Schriftliche Aufgabe A:
Von wem stammt laut der Buchbesprechung das Nachwort des Buches?
Schriftliche Aufgabe B:
Geben Sie aus der Buchbesprechung den Text zwischen „Das Buch ist angereichert“ und „Fragen tauchen auf.“ einschließlich dieser beiden Stellen wortgetreu wieder.

== Seitenauszug

Das Buch ist angereichert durch ein schönes Fotoessay zum Thema "Grenzstadt Berlin" der Fotografin Claudia C. Lorenz und enthält noch ein kurzes Nachwort in Form von neun Notaten des Publizisten und Architekturkritikers Wolfgang Kil sowie eine ganze Reihe von Anmerkungen und Literaturangaben. Nur eine Liste mit weitergehenden Literaturempfehlungen habe ich vermißt. Das Buch ist mit 19.40 Euro zwar nichts für den schmalen Geldbeutel - aber es ist unterhaltsam geschrieben, regt an zum Nachdenken und zum Weiterlesen. Rada geht hin, schaut zu, schreibt auf. Reportage anschaulich, detailliert, präzise. Ergänzt durch Hintergrundinformationen, Daten, Zahlen, Fakten, Zitate. Bilder und Fragen tauchen auf.

====
== Datensatzinhalt

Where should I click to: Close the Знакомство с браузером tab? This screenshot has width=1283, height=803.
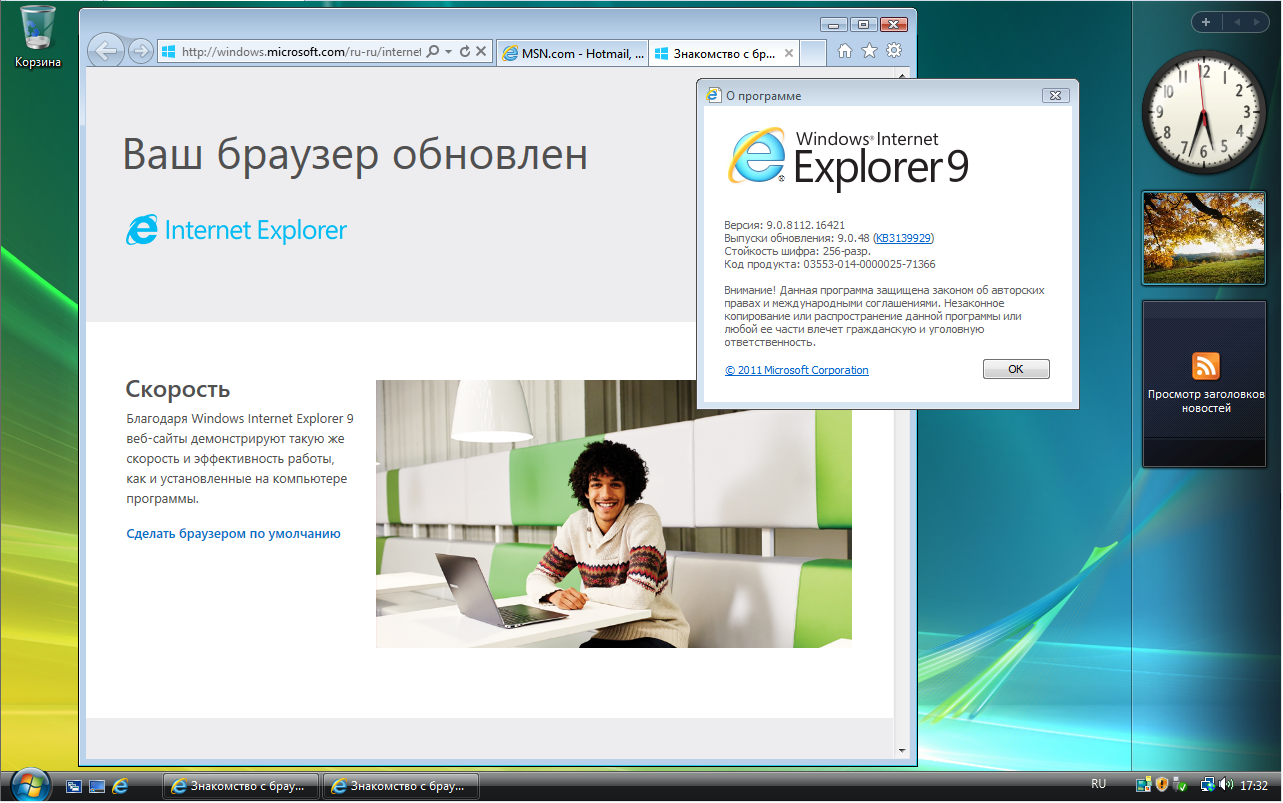pyautogui.click(x=788, y=53)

====

Übungsergebnis A:
Vom Publizisten und Architekturkritiker Wolfgang Kil.

Übungsergebnis B:
Das Buch ist angereichert durch ein schönes Fotoessay zum Thema "Grenzstadt Berlin" der Fotografin Claudia C. Lorenz und enthält noch ein kurzes Nachwort in Form von neun Notaten des Publizisten und Architekturkritikers Wolfgang Kil sowie eine ganze Reihe von Anmerkungen und Literaturangaben. Nur eine Liste mit weitergehenden Literaturempfehlungen habe ich vermißt. Das Buch ist mit 19.40 Euro zwar nichts für den schmalen Geldbeutel - aber es ist unterhaltsam geschrieben, regt an zum Nachdenken und zum Weiterlesen. Rada geht hin, schaut zu, schreibt auf. Reportage anschaulich, detailliert, präzise. Ergänzt durch Hintergrundinformationen, Daten, Zahlen, Fakten, Zitate. Bilder und Fragen tauchen auf.